GIVEN TASK
Copy the records from the line with "Task: Open settings" up to and including the line with "Action: point(1287,342)", replacing "Suspicious Matter register" with "Suspicious Matter log" and changing nothing else. Leave the pictures out.

DATA LINES
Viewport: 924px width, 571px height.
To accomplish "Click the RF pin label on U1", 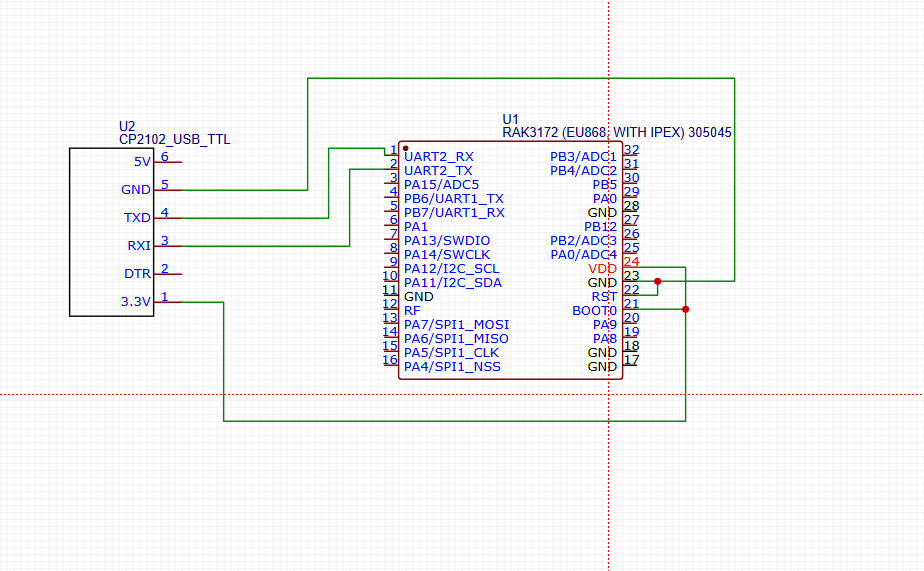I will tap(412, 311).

* * *

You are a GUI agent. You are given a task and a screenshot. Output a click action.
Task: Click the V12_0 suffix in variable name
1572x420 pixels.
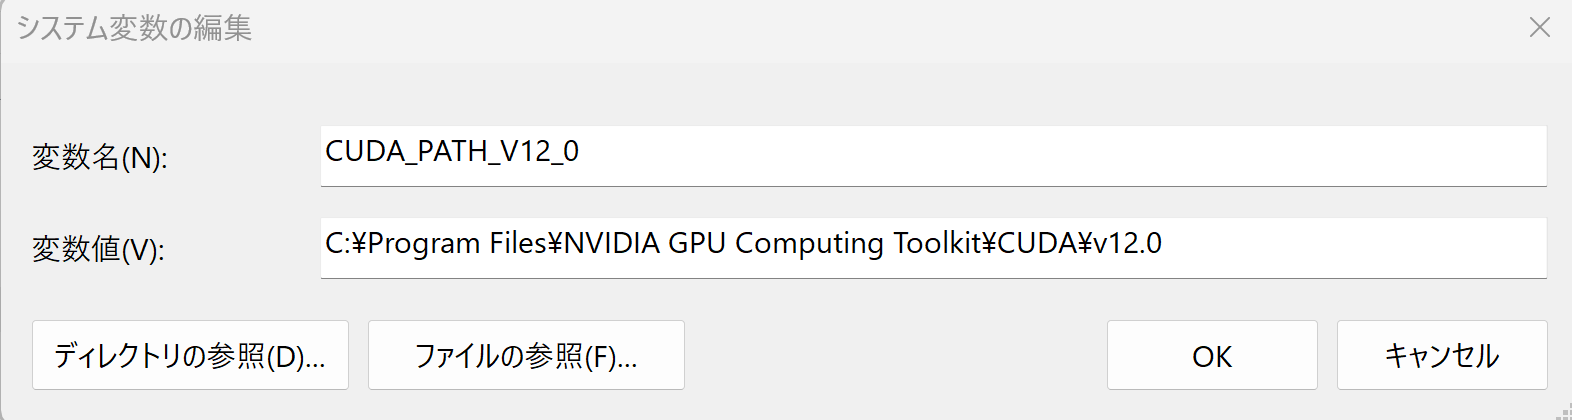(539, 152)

---

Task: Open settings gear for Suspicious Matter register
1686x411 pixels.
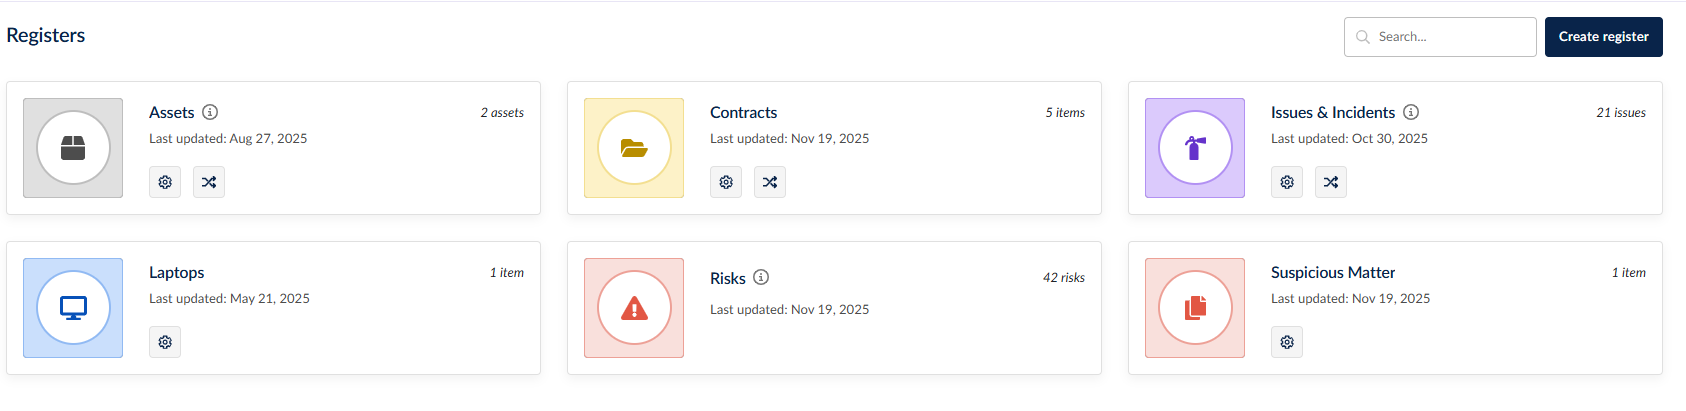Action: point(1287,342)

EXPECTED ANSWER
Task: Open settings gear for Suspicious Matter log
1686x411 pixels.
Action: point(1287,342)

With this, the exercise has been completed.